### Exercise requirements
Give every line of the data again, exactly as it is written.

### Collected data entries
▶

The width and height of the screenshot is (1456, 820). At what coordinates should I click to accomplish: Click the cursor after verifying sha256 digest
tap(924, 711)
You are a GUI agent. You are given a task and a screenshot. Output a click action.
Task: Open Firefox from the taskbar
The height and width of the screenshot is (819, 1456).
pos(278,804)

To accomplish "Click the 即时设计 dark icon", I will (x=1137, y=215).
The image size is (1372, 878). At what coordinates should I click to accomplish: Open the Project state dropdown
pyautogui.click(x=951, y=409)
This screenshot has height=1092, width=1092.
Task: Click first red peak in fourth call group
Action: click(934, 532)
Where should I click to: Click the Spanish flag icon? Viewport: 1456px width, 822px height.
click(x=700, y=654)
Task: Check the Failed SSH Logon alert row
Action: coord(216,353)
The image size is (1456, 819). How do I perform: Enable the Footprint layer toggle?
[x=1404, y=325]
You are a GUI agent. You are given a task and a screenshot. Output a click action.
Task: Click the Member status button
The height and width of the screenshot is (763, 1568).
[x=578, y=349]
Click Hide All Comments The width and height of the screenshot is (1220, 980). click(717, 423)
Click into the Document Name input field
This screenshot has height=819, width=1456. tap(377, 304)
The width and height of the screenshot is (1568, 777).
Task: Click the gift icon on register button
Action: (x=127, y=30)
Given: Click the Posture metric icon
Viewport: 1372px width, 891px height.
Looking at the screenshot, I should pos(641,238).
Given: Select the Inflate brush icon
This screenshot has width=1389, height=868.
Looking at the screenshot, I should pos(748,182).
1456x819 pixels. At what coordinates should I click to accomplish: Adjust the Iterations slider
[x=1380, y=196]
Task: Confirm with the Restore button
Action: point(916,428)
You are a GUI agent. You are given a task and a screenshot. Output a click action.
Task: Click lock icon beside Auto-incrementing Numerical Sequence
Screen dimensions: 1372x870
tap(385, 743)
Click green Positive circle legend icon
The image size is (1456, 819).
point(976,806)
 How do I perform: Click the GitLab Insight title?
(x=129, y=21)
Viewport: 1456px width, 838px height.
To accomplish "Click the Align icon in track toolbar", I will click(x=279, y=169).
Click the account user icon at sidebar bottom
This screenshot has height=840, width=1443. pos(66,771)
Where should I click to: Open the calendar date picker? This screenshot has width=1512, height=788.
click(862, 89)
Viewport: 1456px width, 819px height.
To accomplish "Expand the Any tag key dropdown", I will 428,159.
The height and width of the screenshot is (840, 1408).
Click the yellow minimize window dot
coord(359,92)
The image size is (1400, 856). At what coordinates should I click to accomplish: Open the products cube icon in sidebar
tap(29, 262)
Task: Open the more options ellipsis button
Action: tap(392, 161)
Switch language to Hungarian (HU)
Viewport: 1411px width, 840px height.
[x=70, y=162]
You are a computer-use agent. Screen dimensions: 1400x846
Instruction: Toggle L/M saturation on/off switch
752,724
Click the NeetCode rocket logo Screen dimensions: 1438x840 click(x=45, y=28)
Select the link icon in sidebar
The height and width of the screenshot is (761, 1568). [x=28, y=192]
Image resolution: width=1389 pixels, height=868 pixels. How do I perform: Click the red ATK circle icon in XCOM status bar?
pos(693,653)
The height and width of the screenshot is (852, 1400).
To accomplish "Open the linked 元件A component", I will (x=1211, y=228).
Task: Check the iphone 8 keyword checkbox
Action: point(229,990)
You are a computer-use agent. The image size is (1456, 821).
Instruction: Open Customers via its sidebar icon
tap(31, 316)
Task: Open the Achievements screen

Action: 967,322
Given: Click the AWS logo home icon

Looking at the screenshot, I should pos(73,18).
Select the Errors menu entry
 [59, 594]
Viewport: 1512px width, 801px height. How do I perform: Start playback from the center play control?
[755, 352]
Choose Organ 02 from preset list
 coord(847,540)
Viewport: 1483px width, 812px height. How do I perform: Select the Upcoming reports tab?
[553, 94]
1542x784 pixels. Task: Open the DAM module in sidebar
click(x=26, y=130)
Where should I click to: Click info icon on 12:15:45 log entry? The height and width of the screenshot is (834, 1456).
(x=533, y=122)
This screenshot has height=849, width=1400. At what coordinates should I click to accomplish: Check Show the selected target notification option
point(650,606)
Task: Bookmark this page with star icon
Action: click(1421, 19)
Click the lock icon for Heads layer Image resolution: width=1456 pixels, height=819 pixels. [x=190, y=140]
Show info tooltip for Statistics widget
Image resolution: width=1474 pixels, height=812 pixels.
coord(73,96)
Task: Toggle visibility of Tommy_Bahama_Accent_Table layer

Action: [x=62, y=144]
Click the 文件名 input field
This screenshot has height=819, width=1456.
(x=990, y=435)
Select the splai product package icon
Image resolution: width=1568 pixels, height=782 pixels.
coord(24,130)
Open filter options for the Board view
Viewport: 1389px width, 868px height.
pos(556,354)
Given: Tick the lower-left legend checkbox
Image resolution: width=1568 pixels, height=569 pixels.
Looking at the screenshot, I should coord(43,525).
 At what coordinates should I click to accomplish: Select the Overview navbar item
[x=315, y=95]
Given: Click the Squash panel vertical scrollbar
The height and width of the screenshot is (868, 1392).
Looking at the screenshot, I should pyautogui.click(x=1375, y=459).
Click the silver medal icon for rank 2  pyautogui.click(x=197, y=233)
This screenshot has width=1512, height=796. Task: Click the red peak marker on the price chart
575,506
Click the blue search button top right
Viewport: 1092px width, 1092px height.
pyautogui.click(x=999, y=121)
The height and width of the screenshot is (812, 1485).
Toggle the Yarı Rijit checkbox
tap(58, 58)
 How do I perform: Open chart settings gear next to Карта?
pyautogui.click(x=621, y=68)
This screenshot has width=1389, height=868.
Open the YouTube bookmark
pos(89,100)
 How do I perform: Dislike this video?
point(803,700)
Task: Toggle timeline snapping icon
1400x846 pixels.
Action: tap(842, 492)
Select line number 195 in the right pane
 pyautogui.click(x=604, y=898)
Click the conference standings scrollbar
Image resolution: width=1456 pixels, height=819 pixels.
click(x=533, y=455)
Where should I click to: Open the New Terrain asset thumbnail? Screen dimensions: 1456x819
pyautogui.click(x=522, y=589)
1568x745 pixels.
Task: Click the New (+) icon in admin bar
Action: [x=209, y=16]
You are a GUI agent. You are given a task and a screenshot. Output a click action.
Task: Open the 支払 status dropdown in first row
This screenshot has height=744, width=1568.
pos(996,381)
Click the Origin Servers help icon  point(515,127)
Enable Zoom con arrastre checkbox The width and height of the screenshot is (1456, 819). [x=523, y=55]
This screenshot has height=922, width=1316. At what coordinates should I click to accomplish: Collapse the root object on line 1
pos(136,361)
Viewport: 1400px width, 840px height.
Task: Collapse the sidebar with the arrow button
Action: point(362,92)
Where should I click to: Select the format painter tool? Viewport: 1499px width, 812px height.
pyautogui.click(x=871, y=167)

◀

### Solution
The width and height of the screenshot is (1456, 820). At what coordinates should I click to accomplish: Click the cursor after verifying sha256 digest
tap(924, 711)
You are a GUI agent. You are given a task and a screenshot. Output a click action.
Task: Open Firefox from the taskbar
The height and width of the screenshot is (819, 1456).
pos(278,804)

To accomplish "Click the 即时设计 dark icon", I will (x=1137, y=215).
The image size is (1372, 878). At what coordinates should I click to accomplish: Open the Project state dropdown
pyautogui.click(x=951, y=409)
This screenshot has height=1092, width=1092.
Task: Click first red peak in fourth call group
Action: click(934, 532)
Where should I click to: Click the Spanish flag icon? Viewport: 1456px width, 822px height.
click(x=700, y=654)
Task: Check the Failed SSH Logon alert row
Action: coord(216,353)
The image size is (1456, 819). How do I perform: Enable the Footprint layer toggle?
[x=1404, y=325]
You are a GUI agent. You are given a task and a screenshot. Output a click action.
Task: Click the Member status button
The height and width of the screenshot is (763, 1568).
[x=578, y=349]
Click Hide All Comments The width and height of the screenshot is (1220, 980). click(717, 423)
Click into the Document Name input field
This screenshot has height=819, width=1456. tap(377, 304)
The width and height of the screenshot is (1568, 777).
Task: Click the gift icon on register button
Action: (x=127, y=30)
Given: Click the Posture metric icon
Viewport: 1372px width, 891px height.
Looking at the screenshot, I should pos(641,238).
Given: Select the Inflate brush icon
This screenshot has width=1389, height=868.
Looking at the screenshot, I should pos(748,182).
1456x819 pixels. At what coordinates should I click to accomplish: Adjust the Iterations slider
[x=1380, y=196]
Task: Confirm with the Restore button
Action: point(916,428)
You are a GUI agent. You are given a task and a screenshot. Output a click action.
Task: Click lock icon beside Auto-incrementing Numerical Sequence
Screen dimensions: 1372x870
tap(385, 743)
Click green Positive circle legend icon
The image size is (1456, 819).
point(976,806)
 How do I perform: Click the GitLab Insight title?
(x=129, y=21)
Viewport: 1456px width, 838px height.
To accomplish "Click the Align icon in track toolbar", I will click(x=279, y=169).
Click the account user icon at sidebar bottom
This screenshot has height=840, width=1443. pos(66,771)
Where should I click to: Open the calendar date picker? This screenshot has width=1512, height=788.
click(862, 89)
Viewport: 1456px width, 819px height.
To accomplish "Expand the Any tag key dropdown", I will 428,159.
The height and width of the screenshot is (840, 1408).
Click the yellow minimize window dot
coord(359,92)
The image size is (1400, 856). At what coordinates should I click to accomplish: Open the products cube icon in sidebar
tap(29, 262)
Task: Open the more options ellipsis button
Action: tap(392, 161)
Switch language to Hungarian (HU)
Viewport: 1411px width, 840px height.
[x=70, y=162]
You are a computer-use agent. Screen dimensions: 1400x846
Instruction: Toggle L/M saturation on/off switch
752,724
Click the NeetCode rocket logo Screen dimensions: 1438x840 click(x=45, y=28)
Select the link icon in sidebar
The height and width of the screenshot is (761, 1568). [x=28, y=192]
Image resolution: width=1389 pixels, height=868 pixels. How do I perform: Click the red ATK circle icon in XCOM status bar?
pos(693,653)
The height and width of the screenshot is (852, 1400).
To accomplish "Open the linked 元件A component", I will (x=1211, y=228).
Task: Check the iphone 8 keyword checkbox
Action: point(229,990)
You are a computer-use agent. The image size is (1456, 821).
Instruction: Open Customers via its sidebar icon
tap(31, 316)
Task: Open the Achievements screen

Action: 967,322
Given: Click the AWS logo home icon

Looking at the screenshot, I should pos(73,18).
Select the Errors menu entry
 [59, 594]
Viewport: 1512px width, 801px height. How do I perform: Start playback from the center play control?
[755, 352]
Choose Organ 02 from preset list
 coord(847,540)
Viewport: 1483px width, 812px height. How do I perform: Select the Upcoming reports tab?
[553, 94]
1542x784 pixels. Task: Open the DAM module in sidebar
click(x=26, y=130)
Where should I click to: Click info icon on 12:15:45 log entry? The height and width of the screenshot is (834, 1456).
(x=533, y=122)
This screenshot has height=849, width=1400. At what coordinates should I click to accomplish: Check Show the selected target notification option
point(650,606)
Task: Bookmark this page with star icon
Action: click(1421, 19)
Click the lock icon for Heads layer Image resolution: width=1456 pixels, height=819 pixels. [x=190, y=140]
Show info tooltip for Statistics widget
Image resolution: width=1474 pixels, height=812 pixels.
coord(73,96)
Task: Toggle visibility of Tommy_Bahama_Accent_Table layer

Action: [x=62, y=144]
Click the 文件名 input field
This screenshot has height=819, width=1456.
(x=990, y=435)
Select the splai product package icon
Image resolution: width=1568 pixels, height=782 pixels.
coord(24,130)
Open filter options for the Board view
Viewport: 1389px width, 868px height.
pos(556,354)
Given: Tick the lower-left legend checkbox
Image resolution: width=1568 pixels, height=569 pixels.
Looking at the screenshot, I should coord(43,525).
 At what coordinates should I click to accomplish: Select the Overview navbar item
[x=315, y=95]
Given: Click the Squash panel vertical scrollbar
The height and width of the screenshot is (868, 1392).
Looking at the screenshot, I should pyautogui.click(x=1375, y=459).
Click the silver medal icon for rank 2  pyautogui.click(x=197, y=233)
This screenshot has width=1512, height=796. Task: Click the red peak marker on the price chart
575,506
Click the blue search button top right
Viewport: 1092px width, 1092px height.
pyautogui.click(x=999, y=121)
The height and width of the screenshot is (812, 1485).
Toggle the Yarı Rijit checkbox
tap(58, 58)
 How do I perform: Open chart settings gear next to Карта?
pyautogui.click(x=621, y=68)
This screenshot has width=1389, height=868.
Open the YouTube bookmark
pos(89,100)
 How do I perform: Dislike this video?
point(803,700)
Task: Toggle timeline snapping icon
1400x846 pixels.
Action: tap(842, 492)
Select line number 195 in the right pane
 pyautogui.click(x=604, y=898)
Click the conference standings scrollbar
Image resolution: width=1456 pixels, height=819 pixels.
click(x=533, y=455)
Where should I click to: Open the New Terrain asset thumbnail? Screen dimensions: 1456x819
pyautogui.click(x=522, y=589)
1568x745 pixels.
Task: Click the New (+) icon in admin bar
Action: [x=209, y=16]
You are a GUI agent. You are given a task and a screenshot. Output a click action.
Task: Open the 支払 status dropdown in first row
This screenshot has height=744, width=1568.
pos(996,381)
Click the Origin Servers help icon  point(515,127)
Enable Zoom con arrastre checkbox The width and height of the screenshot is (1456, 819). [x=523, y=55]
This screenshot has height=922, width=1316. At what coordinates should I click to accomplish: Collapse the root object on line 1
pos(136,361)
Viewport: 1400px width, 840px height.
Task: Collapse the sidebar with the arrow button
Action: point(362,92)
Where should I click to: Select the format painter tool? Viewport: 1499px width, 812px height.
pyautogui.click(x=871, y=167)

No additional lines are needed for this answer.